Esther rummaged through the contents of the daypack: crumpled wax paper from their cheese sandwiches. Plastic bags with bandanas soaked in vinegar in case of tear gas attack. Legal Aid telephone number on a folded piece of lined yellow paper, the same number as the one scrawled on their hands. Torn strips of bed sheet and a can of red spray paint, ready for a last-minute banner. Six empty cans of apple juice. A brown paper bag? Where did that come from? Inside were four small apples, green and rock hard.

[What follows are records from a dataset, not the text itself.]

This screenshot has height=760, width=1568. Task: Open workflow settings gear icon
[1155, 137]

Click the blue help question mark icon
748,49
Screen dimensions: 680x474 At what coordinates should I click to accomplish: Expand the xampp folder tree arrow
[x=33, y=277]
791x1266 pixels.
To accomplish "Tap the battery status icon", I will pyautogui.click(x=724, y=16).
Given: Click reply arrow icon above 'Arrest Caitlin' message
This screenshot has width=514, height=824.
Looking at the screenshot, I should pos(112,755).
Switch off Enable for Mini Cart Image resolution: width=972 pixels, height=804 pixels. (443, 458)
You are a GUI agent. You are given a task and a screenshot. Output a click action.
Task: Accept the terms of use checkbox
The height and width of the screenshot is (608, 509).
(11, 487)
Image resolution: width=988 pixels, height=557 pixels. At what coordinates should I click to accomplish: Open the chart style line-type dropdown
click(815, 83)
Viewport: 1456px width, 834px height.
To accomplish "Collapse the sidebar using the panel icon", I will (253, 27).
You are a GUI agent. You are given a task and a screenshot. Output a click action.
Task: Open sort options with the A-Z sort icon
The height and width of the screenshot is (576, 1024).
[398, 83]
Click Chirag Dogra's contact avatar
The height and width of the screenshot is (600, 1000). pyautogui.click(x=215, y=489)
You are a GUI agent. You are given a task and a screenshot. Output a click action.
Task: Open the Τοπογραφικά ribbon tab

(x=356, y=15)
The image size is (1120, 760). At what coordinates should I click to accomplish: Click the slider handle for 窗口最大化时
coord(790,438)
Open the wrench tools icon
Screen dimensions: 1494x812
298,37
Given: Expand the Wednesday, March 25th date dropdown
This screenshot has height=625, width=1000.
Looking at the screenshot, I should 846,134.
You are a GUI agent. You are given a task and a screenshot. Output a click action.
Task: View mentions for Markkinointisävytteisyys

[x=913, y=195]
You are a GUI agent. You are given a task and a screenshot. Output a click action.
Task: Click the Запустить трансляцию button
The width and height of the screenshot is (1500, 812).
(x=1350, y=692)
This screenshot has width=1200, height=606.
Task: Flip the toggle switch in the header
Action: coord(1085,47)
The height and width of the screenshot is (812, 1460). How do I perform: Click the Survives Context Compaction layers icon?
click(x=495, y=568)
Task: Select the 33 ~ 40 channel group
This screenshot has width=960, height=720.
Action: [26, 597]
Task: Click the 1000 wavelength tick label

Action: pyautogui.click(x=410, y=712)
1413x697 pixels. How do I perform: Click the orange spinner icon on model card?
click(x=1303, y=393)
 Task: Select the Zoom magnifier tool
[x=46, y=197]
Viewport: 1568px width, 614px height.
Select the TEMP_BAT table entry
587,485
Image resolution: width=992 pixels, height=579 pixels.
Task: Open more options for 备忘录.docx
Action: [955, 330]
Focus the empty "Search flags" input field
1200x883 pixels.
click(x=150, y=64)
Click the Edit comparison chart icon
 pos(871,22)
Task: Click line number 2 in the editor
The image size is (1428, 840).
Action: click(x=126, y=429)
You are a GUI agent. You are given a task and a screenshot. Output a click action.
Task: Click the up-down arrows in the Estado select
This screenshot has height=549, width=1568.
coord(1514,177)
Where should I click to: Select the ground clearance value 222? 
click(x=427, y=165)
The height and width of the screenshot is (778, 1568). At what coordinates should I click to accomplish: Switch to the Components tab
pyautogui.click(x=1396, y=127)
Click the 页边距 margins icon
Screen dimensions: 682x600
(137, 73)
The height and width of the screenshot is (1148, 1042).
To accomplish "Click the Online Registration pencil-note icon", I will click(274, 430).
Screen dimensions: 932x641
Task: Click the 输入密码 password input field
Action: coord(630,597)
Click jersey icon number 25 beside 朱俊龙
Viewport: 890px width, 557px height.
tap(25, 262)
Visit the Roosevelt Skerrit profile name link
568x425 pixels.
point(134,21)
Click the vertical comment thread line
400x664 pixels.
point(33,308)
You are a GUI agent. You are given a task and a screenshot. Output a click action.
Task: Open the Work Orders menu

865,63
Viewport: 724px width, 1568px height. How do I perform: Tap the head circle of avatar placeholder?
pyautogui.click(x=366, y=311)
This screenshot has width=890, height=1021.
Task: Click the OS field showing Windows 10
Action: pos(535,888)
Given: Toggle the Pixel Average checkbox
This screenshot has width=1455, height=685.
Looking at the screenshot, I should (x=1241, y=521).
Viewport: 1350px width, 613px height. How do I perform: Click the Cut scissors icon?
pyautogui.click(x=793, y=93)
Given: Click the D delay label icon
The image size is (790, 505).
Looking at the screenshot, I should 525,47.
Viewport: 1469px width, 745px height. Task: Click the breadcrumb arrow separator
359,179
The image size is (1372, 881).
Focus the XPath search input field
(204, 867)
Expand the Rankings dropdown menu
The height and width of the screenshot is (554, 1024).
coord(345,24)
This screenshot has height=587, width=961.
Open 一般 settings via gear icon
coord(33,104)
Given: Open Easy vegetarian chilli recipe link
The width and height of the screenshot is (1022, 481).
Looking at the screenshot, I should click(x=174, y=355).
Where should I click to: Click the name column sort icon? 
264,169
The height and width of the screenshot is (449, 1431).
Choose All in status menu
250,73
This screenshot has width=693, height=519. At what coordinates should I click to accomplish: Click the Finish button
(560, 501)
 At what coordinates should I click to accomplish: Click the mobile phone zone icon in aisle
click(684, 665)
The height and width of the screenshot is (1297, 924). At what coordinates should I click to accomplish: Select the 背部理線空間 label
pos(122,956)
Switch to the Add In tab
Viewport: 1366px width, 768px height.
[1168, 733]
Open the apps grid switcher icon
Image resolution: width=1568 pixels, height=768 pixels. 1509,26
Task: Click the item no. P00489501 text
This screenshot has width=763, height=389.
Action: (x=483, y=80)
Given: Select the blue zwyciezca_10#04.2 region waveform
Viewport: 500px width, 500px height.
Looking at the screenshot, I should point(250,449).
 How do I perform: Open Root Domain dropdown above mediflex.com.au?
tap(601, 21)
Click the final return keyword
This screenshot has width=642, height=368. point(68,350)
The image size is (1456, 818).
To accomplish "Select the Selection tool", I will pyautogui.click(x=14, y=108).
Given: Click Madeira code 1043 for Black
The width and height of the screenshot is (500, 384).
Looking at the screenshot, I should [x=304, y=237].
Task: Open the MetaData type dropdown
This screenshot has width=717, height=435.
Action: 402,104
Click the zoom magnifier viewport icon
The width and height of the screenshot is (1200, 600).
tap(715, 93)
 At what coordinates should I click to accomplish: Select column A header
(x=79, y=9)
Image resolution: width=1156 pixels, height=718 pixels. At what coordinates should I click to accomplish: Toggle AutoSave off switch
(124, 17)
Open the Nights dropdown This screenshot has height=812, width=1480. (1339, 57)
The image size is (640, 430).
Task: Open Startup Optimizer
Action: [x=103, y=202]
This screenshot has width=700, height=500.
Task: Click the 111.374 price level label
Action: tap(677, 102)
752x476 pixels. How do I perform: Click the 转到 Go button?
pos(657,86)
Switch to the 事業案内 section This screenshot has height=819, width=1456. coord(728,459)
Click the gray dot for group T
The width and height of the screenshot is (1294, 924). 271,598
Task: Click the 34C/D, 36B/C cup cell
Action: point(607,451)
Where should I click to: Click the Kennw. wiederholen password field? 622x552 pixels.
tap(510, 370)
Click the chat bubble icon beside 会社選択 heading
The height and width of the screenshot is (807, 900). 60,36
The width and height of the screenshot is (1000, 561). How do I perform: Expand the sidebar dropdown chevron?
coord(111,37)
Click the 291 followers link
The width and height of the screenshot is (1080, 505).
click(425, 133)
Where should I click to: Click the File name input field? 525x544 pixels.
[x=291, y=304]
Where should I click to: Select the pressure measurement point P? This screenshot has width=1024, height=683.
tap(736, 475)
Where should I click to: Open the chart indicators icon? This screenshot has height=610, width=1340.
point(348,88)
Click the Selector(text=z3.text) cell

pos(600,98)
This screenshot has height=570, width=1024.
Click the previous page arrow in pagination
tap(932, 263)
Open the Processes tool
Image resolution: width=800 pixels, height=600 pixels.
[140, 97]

“No juice,” Esther said. “What’s with the apples?”
Rosa smiled. “In case things get heavy, like if we need to break some windows. If we’re busted, we can always say, ‘Why, officer, that’s just a snack.’”
Break windows? Rosa wasn’t serious, was she? Esther didn’t have the energy to disagree. Rosa would puff up and play the more-radical-than-thou game and Esther would lose the argument, as usual.
Esther peeled her damp shirt from her chest and looked down at the silk-screened image. A Vietnamese woman, with a baby in a cloth sling over one shoulder and a rifle over the other, splashing through a rice paddy away from a landing helicopter. When the art collective chose her design for the rally image, Esther had been so proud, but when Rosa saw the design, she’d raised one eyebrow in disapproval.